Bugün, keçilerden söz edecektim. Dünden sözüm vardı ama farklı bir gündemin içine düştüm!
Sayın Binali Yıldırım, "FETÖ ile bugüne kadar, iki isim mücadele etmiştir. Biri merhum Erbakan, diğeri Sayın Erdoğan'dır" deyince, keçileri kaçırdım!
Bu yüzden, keçiler başka güne kalsın!
Ancak şunu söyleyebilirim: Keçiler inatlıklarıyla ünlüdürler. Sütünün, anne sütüne yakın olduğu söylenir. Bebeklerin beslenmelerinde, çok önemli olduğu savunulur.
Peyniri çok güzel, onu bilirim. Bir de, keçi sütünden sütlaç var ya, ilaç gibidir mübarek.
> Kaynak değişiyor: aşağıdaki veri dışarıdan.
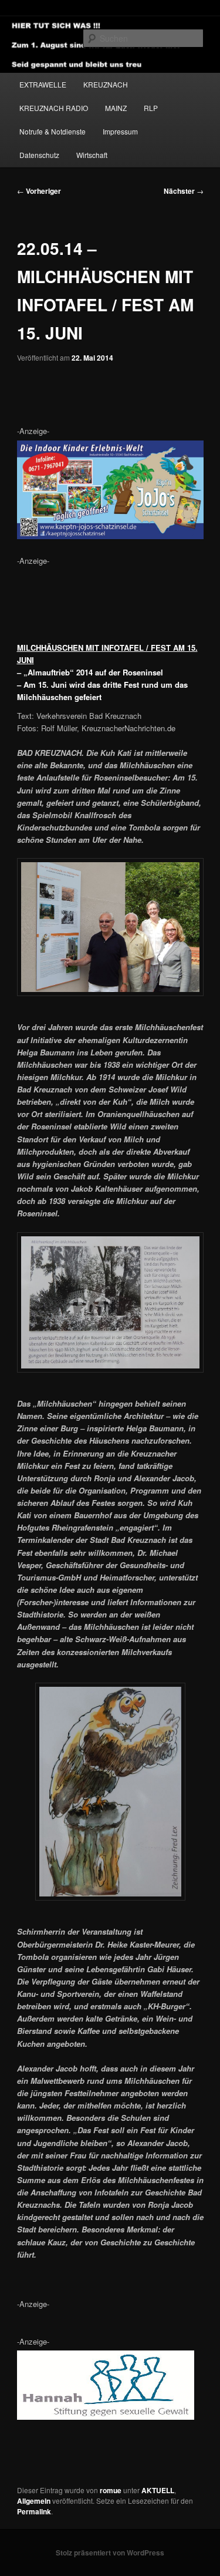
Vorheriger (39, 191)
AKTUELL (157, 2490)
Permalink (34, 2511)
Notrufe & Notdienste (52, 131)
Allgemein (33, 2501)
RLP (151, 108)
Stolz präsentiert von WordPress (110, 2552)
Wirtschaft (91, 155)
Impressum (120, 131)
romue (110, 2490)
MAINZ (116, 108)
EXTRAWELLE (42, 84)
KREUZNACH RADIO (53, 108)
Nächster (184, 191)
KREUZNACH (105, 84)
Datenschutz (39, 155)
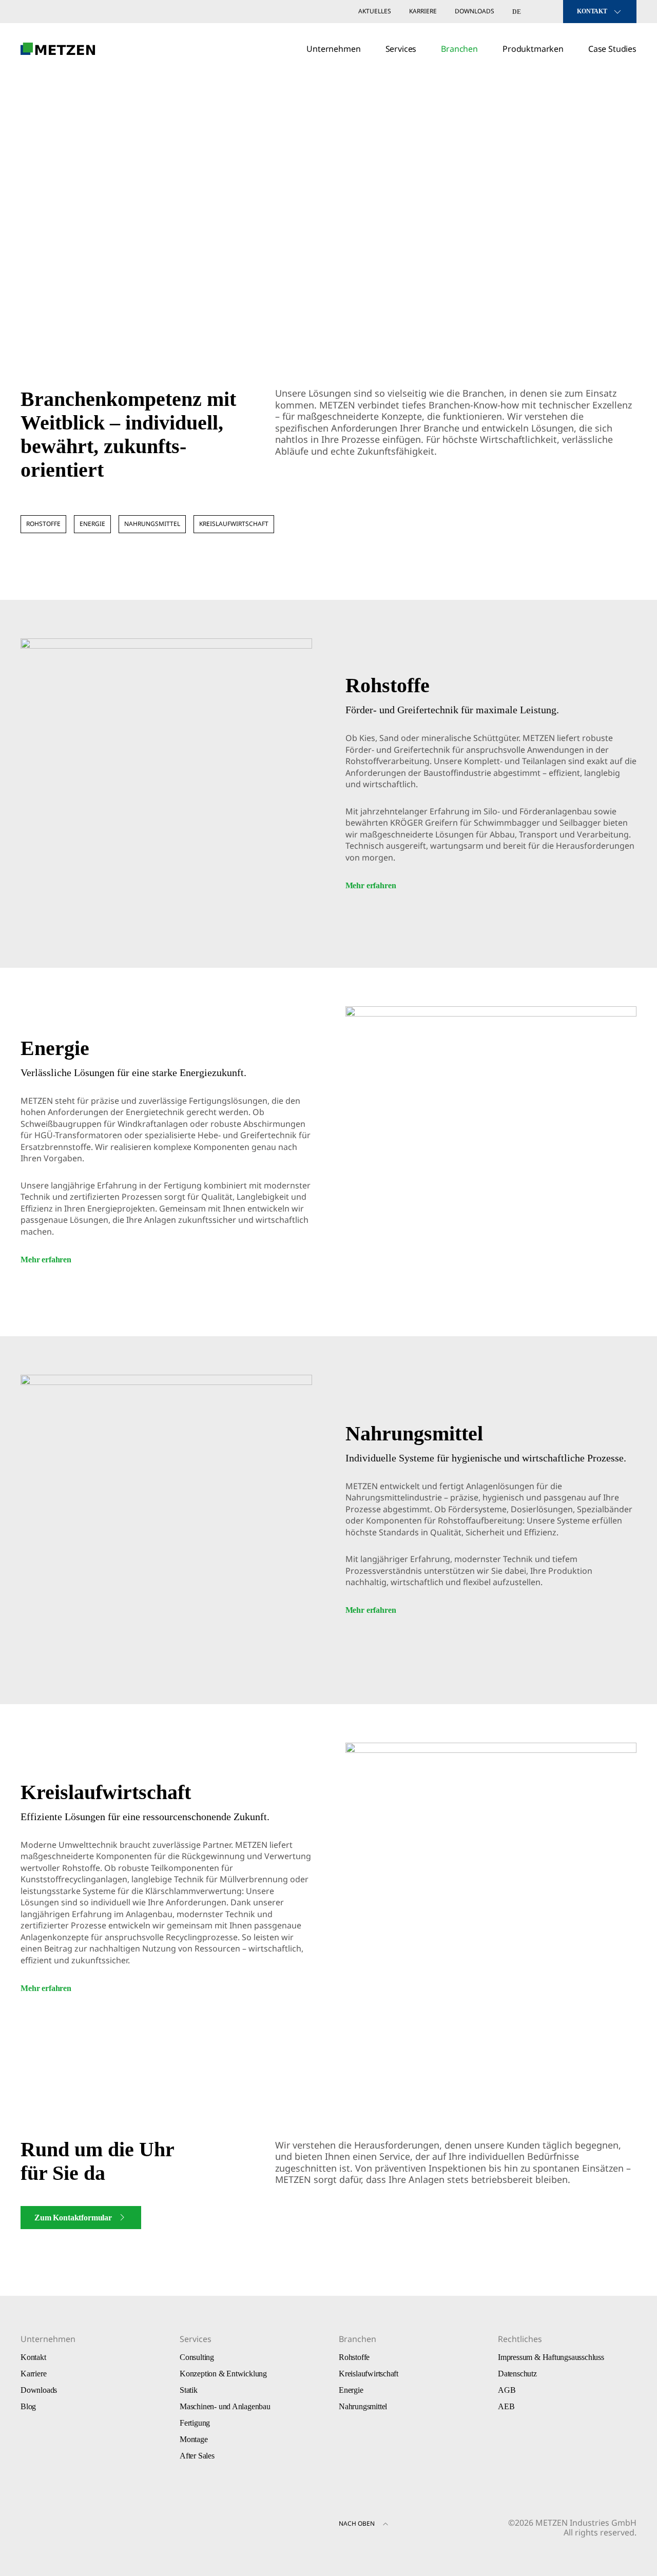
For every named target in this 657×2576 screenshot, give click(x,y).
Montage (194, 2439)
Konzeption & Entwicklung (223, 2373)
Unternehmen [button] (333, 48)
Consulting (197, 2357)
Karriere (423, 11)
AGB (506, 2390)
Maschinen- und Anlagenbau (225, 2406)
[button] (385, 2525)
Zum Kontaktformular (73, 2217)
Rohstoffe (43, 523)
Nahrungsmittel (152, 523)
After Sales (197, 2455)
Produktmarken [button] (533, 48)
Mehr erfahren (370, 885)
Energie (92, 523)
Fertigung (195, 2422)
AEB (506, 2406)
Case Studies (612, 48)
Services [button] (401, 48)
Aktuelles (374, 11)
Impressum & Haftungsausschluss (551, 2357)
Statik (189, 2390)
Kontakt (33, 2357)
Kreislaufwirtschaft (233, 523)
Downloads (474, 11)
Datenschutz (517, 2373)
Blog (28, 2406)
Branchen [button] (459, 48)
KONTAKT (592, 11)
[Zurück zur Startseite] (58, 48)
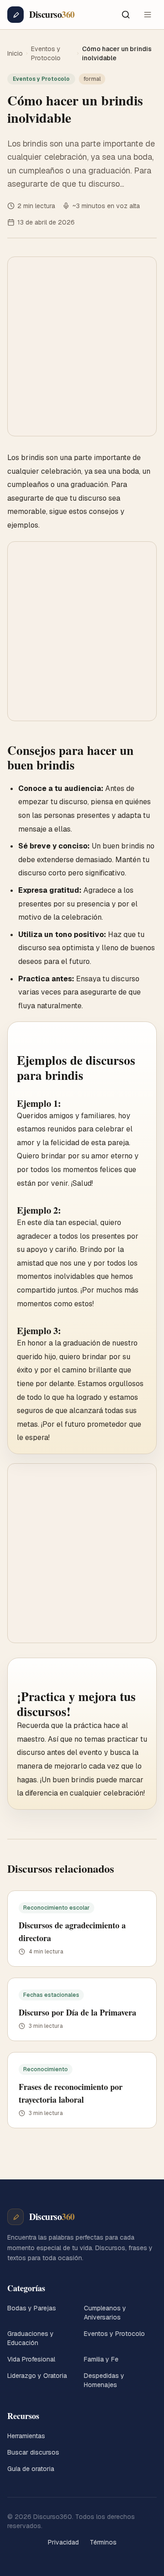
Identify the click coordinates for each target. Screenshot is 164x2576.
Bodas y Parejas (31, 2308)
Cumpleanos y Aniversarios (105, 2312)
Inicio (15, 53)
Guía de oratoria (30, 2469)
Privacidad (63, 2542)
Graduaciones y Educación (30, 2338)
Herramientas (26, 2436)
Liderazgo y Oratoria (37, 2376)
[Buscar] (126, 14)
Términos (103, 2542)
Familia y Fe (101, 2359)
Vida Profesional (31, 2359)
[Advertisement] (82, 346)
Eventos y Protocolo (46, 53)
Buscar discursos (33, 2452)
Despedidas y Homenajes (104, 2380)
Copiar (134, 1036)
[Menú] (147, 14)
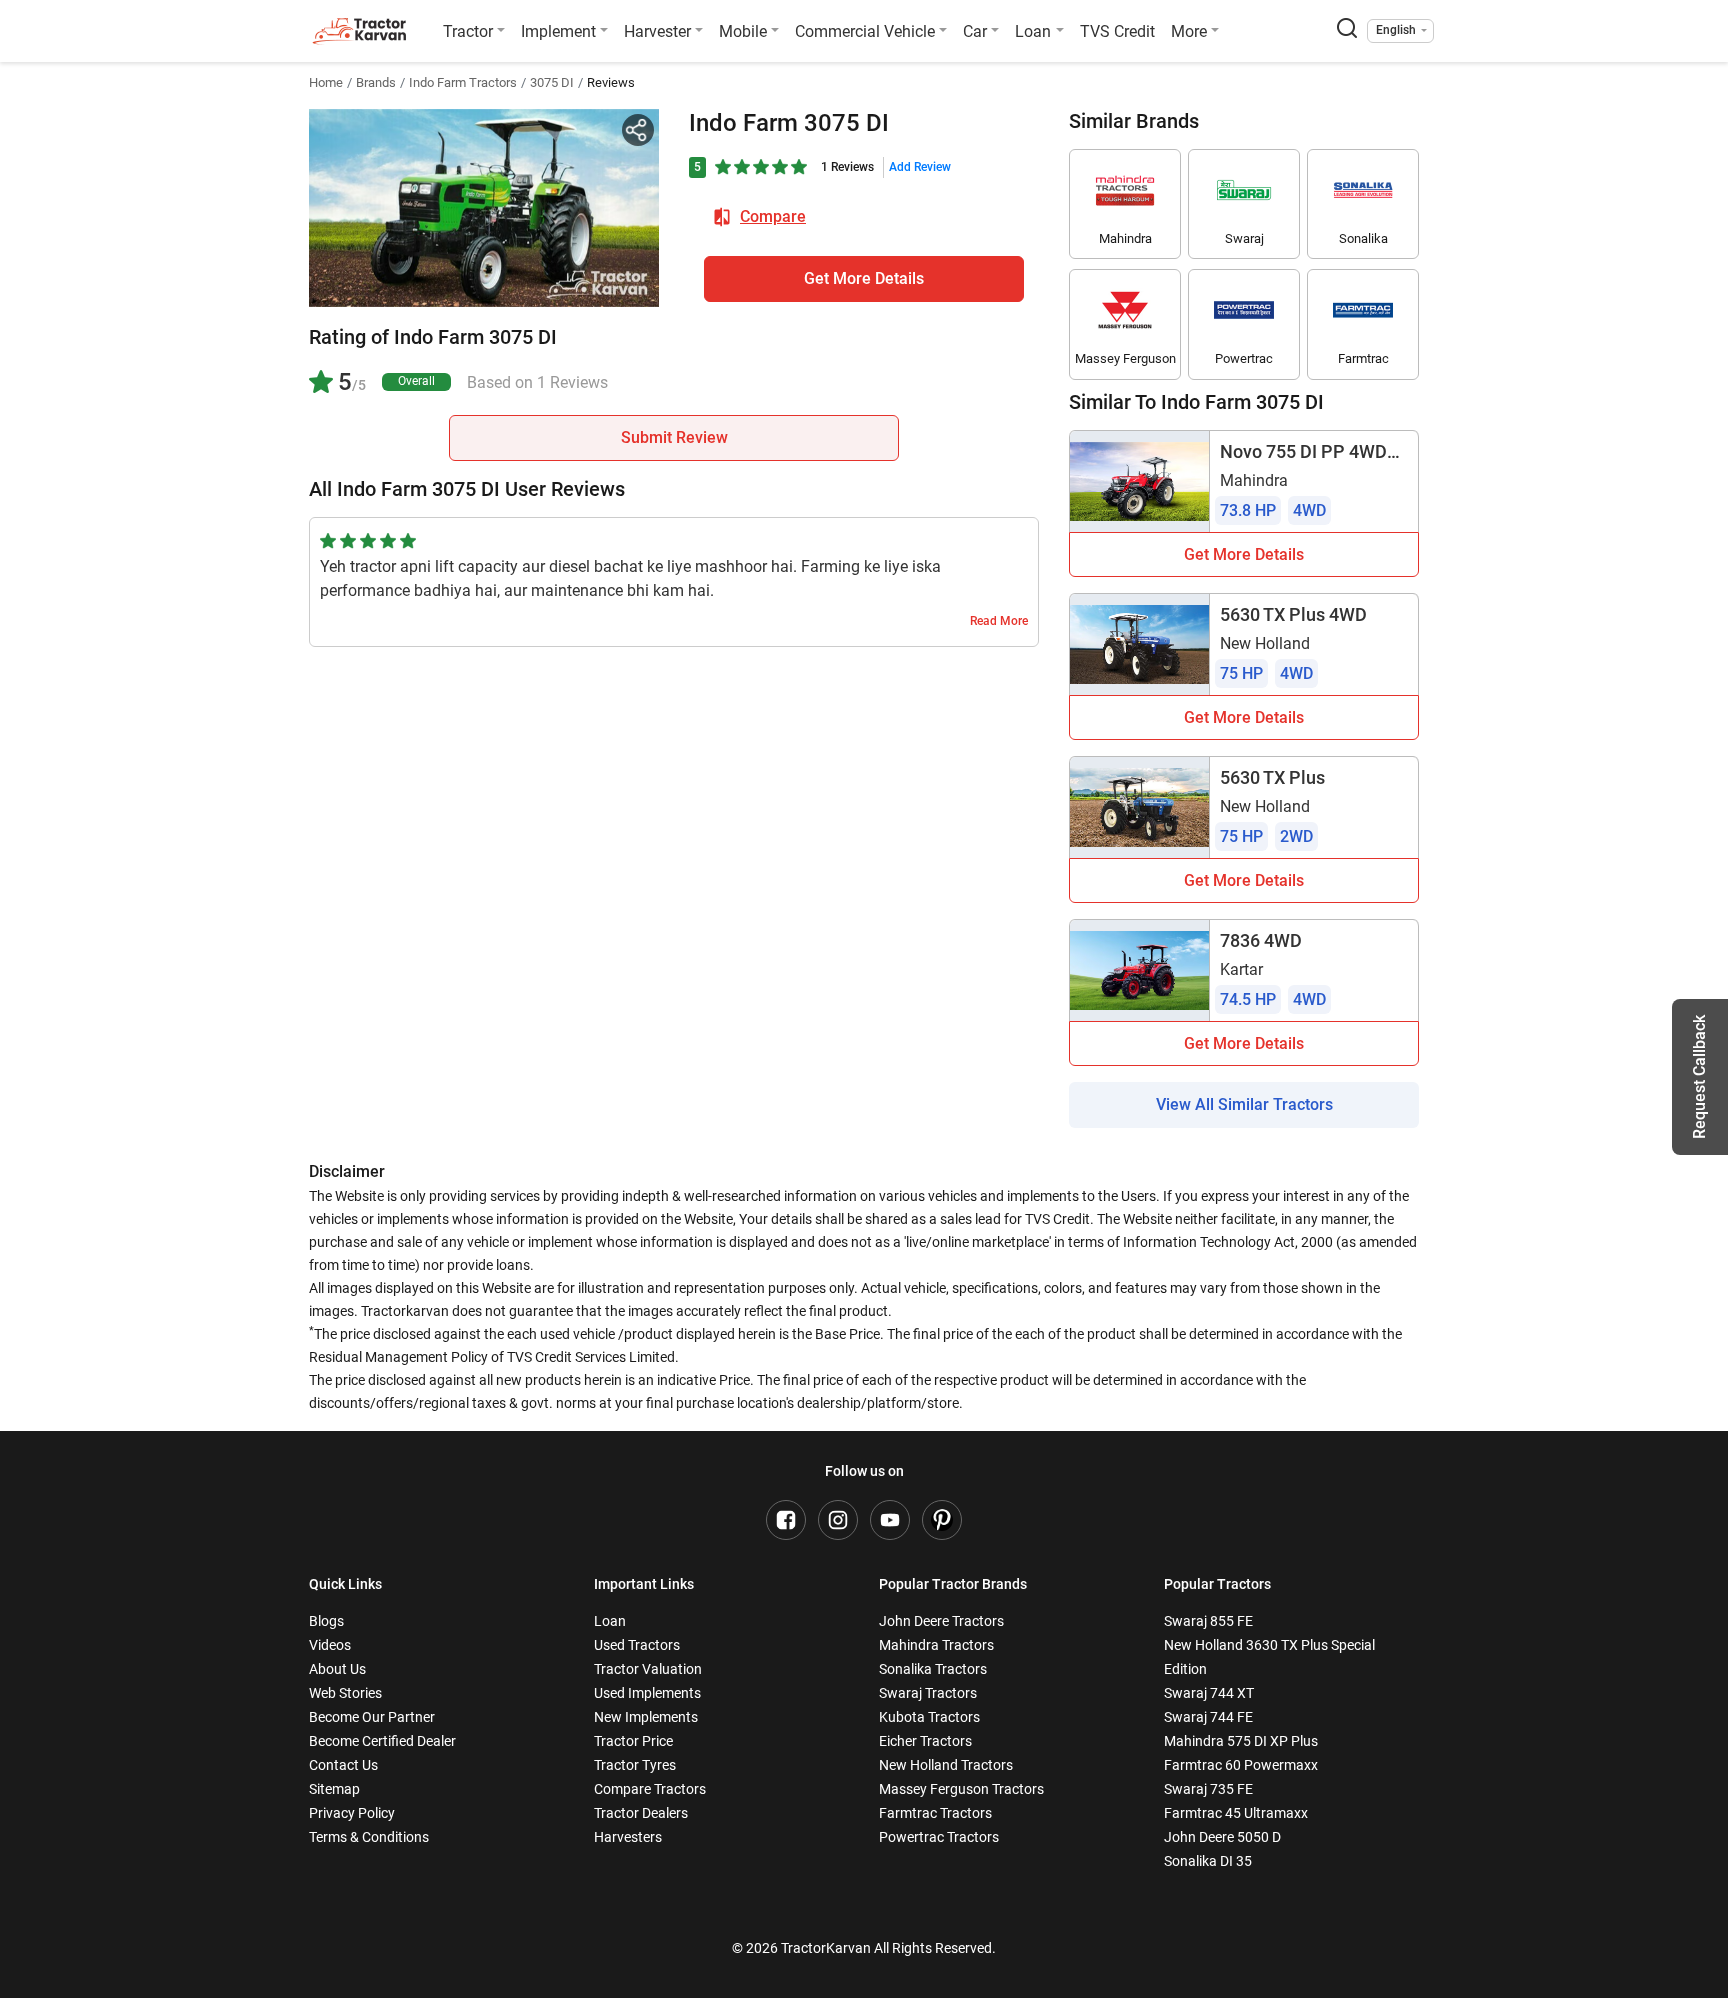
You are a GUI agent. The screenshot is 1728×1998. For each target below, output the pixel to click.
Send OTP (1039, 140)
Keçi sütü alıp, evde yaptırın bence.
Acayip güzel!
Tavsiye ederim herkese.
Gelelim, Sayın Binali Bey'in iddiasına:
Sayın Erdoğan'ın "17/25 Aralık"tan sonrasına, bir şey diyemem ama "Erbakan'ın FETÖ ile mücadele ettiği" iddiası, kesinlikle yanlış. Teşkilatını Gülen'e kaptıran bir insana, "FETÖ ile mücadele etti!" demek, gerçekçi değil. Aralarındaki rekabet, koltuk rekabetiydi. "Bir ipte iki 'halife' oynamaz!", daha doğrusu cambaz!..
Aynı ülkede yaşıyoruz.
Gülen Papa'ya gittiğinde, onu uyaran Erbakan mıydı?
"Papalık Konseyi Misyonu'nun bir parçası" olarak Papa huzuruna çıktığında, Müslümanları Papa'ya şikâyet ettiğinde, bırakın Erbakan'ı, bu ülkede Prof. Dr. Haydar Baş'ın dışında, kimin bir tepkisi oldu?
Onca "hoca", onca "efendi" vardı, hangisi "yaptığın haram!" dedi? Veya yapılanlar ihanet?
Hiç kimse.
"İslam'dan başkada hak din var" anlamına gelen "diyalog" fitnesi karşısında, Baş Hoca'nın dışında, bir Allah kulu uyardı mı?
Kim, devleti, partileri, cemaatleri veya hocaları uyardı?
Prof. Baş, Türkiye'deki bütün imamlara mektup yazdı. "Yapılanlar İslam'a ve ülkeye ihanet" dedi.
Ve hangi parti, hoca veya cemaat bu konuda Haydar Baş'a kulak verdi?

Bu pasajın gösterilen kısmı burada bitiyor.